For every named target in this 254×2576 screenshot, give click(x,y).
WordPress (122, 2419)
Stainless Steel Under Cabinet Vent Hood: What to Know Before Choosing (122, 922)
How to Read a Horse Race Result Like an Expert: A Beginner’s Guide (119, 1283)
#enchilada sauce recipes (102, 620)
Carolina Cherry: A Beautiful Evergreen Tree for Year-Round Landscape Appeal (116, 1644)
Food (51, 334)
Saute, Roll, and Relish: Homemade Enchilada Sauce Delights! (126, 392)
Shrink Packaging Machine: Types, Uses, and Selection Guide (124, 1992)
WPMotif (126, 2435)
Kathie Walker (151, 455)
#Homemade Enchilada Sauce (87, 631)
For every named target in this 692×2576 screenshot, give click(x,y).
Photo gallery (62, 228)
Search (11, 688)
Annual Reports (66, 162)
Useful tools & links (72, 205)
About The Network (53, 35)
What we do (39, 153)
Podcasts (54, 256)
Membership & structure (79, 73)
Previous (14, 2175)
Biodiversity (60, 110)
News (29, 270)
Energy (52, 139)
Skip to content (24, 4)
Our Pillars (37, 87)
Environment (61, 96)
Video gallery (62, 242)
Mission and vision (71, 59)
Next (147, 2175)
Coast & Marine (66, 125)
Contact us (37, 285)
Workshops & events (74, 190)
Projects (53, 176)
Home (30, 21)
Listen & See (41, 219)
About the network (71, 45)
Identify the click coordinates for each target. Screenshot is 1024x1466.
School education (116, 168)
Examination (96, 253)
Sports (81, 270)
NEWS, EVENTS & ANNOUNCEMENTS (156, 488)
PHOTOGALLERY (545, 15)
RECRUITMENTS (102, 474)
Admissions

- _Problem description_: Among the lines of the entries, count those containing the string "this" and give only the number.

- _Problem solution_: 2